• _Stored records_

BEGIN

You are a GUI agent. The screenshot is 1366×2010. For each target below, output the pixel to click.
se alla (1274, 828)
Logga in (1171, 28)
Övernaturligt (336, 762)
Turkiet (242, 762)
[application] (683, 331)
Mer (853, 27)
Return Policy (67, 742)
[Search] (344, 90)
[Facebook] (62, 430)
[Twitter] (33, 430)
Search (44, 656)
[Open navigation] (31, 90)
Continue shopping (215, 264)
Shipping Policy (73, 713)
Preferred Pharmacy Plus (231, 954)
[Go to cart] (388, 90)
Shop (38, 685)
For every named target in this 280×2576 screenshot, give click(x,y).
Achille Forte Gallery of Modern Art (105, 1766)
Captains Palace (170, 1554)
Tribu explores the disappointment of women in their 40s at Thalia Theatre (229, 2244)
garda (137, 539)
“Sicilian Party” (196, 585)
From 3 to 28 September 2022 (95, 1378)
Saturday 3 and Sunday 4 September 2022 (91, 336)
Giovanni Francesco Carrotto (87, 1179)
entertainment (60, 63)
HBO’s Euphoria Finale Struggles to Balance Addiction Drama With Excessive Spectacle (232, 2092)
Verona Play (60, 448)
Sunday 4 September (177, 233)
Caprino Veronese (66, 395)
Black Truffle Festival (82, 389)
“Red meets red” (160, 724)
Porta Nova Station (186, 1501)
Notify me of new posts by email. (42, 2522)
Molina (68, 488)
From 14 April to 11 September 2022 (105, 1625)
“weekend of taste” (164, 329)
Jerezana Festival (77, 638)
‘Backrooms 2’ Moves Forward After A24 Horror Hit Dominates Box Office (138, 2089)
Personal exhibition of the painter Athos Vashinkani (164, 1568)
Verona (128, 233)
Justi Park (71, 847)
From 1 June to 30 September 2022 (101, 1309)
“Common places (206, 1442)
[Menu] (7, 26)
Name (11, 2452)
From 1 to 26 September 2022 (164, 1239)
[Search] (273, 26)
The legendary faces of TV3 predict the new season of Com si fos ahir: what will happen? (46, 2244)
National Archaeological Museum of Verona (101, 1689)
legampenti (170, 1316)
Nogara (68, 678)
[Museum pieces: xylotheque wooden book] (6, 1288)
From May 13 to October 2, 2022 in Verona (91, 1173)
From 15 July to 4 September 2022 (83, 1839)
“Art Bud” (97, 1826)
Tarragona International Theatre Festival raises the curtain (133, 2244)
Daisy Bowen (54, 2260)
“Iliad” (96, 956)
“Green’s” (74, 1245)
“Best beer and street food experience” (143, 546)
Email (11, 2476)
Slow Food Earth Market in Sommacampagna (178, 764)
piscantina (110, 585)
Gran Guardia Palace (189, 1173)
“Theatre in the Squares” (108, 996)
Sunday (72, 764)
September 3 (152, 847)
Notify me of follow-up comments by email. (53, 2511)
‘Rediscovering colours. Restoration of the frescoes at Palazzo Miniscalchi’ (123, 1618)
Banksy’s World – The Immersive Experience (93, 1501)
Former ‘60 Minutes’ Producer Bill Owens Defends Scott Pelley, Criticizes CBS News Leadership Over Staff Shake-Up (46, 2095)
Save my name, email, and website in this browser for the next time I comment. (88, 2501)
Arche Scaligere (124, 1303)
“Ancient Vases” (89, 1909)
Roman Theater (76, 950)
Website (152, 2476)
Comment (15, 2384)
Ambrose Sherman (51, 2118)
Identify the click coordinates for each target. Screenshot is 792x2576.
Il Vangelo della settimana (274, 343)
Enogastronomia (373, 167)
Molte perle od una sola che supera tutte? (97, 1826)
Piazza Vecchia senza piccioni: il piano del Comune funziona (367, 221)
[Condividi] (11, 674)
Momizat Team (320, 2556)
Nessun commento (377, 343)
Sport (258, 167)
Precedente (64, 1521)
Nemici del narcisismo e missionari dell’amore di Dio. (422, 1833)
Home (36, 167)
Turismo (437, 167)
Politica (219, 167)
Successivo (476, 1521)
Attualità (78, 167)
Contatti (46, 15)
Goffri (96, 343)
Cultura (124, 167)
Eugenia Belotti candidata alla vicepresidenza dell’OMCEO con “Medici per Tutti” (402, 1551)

END

• _EXERCISE OBJECTIVE_
All of the entries need to be given again, word for word.

• _OUTPUT FOR THIS TASK_
You are a GUI agent. The screenshot is 1366×2010. For each target below, output the pixel to click.
se alla (1274, 828)
Logga in (1171, 28)
Övernaturligt (336, 762)
Turkiet (242, 762)
[application] (683, 331)
Mer (853, 27)
Return Policy (67, 742)
[Search] (344, 90)
[Facebook] (62, 430)
[Twitter] (33, 430)
Search (44, 656)
[Open navigation] (31, 90)
Continue shopping (215, 264)
Shipping Policy (73, 713)
Preferred Pharmacy Plus (231, 954)
[Go to cart] (388, 90)
Shop (38, 685)
For every named target in this 280×2576 screenshot, give click(x,y).
Achille Forte Gallery of Modern Art (105, 1766)
Captains Palace (170, 1554)
Tribu explores the disappointment of women in their 40s at Thalia Theatre (229, 2244)
garda (137, 539)
“Sicilian Party” (196, 585)
From 3 to 28 September 2022 (95, 1378)
Saturday 3 and Sunday 4 September 2022 (91, 336)
Giovanni Francesco Carrotto (87, 1179)
entertainment (60, 63)
HBO’s Euphoria Finale Struggles to Balance Addiction Drama With Excessive Spectacle (232, 2092)
Verona Play (60, 448)
Sunday 4 September (177, 233)
Caprino Veronese (66, 395)
Black Truffle Festival (82, 389)
“Red meets red” (160, 724)
Porta Nova Station (186, 1501)
Notify me of new posts by email. (42, 2522)
Molina (68, 488)
From 14 April to 11 September 2022 (105, 1625)
“weekend of taste” (164, 329)
Jerezana Festival (77, 638)
‘Backrooms 2’ Moves Forward After A24 Horror Hit Dominates Box Office (138, 2089)
Personal exhibition of the painter Athos Vashinkani (164, 1568)
Verona (128, 233)
Justi Park (71, 847)
From 1 June to 30 September 2022 (101, 1309)
“Common places (206, 1442)
[Menu] (7, 26)
Name (11, 2452)
From 1 to 26 September 2022 (164, 1239)
[Search] (273, 26)
The legendary faces of TV3 predict the new season of Com si fos ahir: what will happen? (46, 2244)
National Archaeological Museum of Verona (101, 1689)
legampenti (170, 1316)
Nogara (68, 678)
[Museum pieces: xylotheque wooden book] (6, 1288)
From May 13 to October 2, 2022 in Verona (91, 1173)
From 15 July to 4 September 2022 (83, 1839)
“Art Bud” (97, 1826)
Tarragona International Theatre Festival raises the curtain (133, 2244)
Daisy Bowen (54, 2260)
“Iliad” (96, 956)
“Green’s” (74, 1245)
“Best beer and street food experience” (143, 546)
Email (11, 2476)
Slow Food Earth Market in Sommacampagna (178, 764)
piscantina (110, 585)
Gran Guardia Palace (189, 1173)
“Theatre in the Squares” (108, 996)
Sunday (72, 764)
September 3 (152, 847)
Notify me of follow-up comments by email. (53, 2511)
‘Rediscovering colours. Restoration of the frescoes at Palazzo Miniscalchi’ (123, 1618)
Banksy’s World – The Immersive Experience (93, 1501)
Former ‘60 Minutes’ Producer Bill Owens Defends Scott Pelley, Criticizes CBS News Leadership Over Staff Shake-Up (46, 2095)
Save my name, email, and website in this browser for the next time I comment. (88, 2501)
Arche Scaligere (124, 1303)
“Ancient Vases” (89, 1909)
Roman Theater (76, 950)
Website (152, 2476)
Comment (15, 2384)
Ambrose Sherman (51, 2118)
Identify the click coordinates for each target. Screenshot is 792x2576.
Il Vangelo della settimana (274, 343)
Enogastronomia (373, 167)
Molte perle od una sola che supera tutte? (97, 1826)
Piazza Vecchia senza piccioni: il piano del Comune funziona (367, 221)
[Condividi] (11, 674)
Momizat Team (320, 2556)
Nessun commento (377, 343)
Sport (258, 167)
Precedente (64, 1521)
Nemici del narcisismo e missionari dell’amore di Dio. (422, 1833)
Home (36, 167)
Turismo (437, 167)
Politica (219, 167)
Successivo (476, 1521)
Attualità (78, 167)
Contatti (46, 15)
Goffri (96, 343)
Cultura (124, 167)
Eugenia Belotti candidata alla vicepresidenza dell’OMCEO con “Medici per Tutti” (402, 1551)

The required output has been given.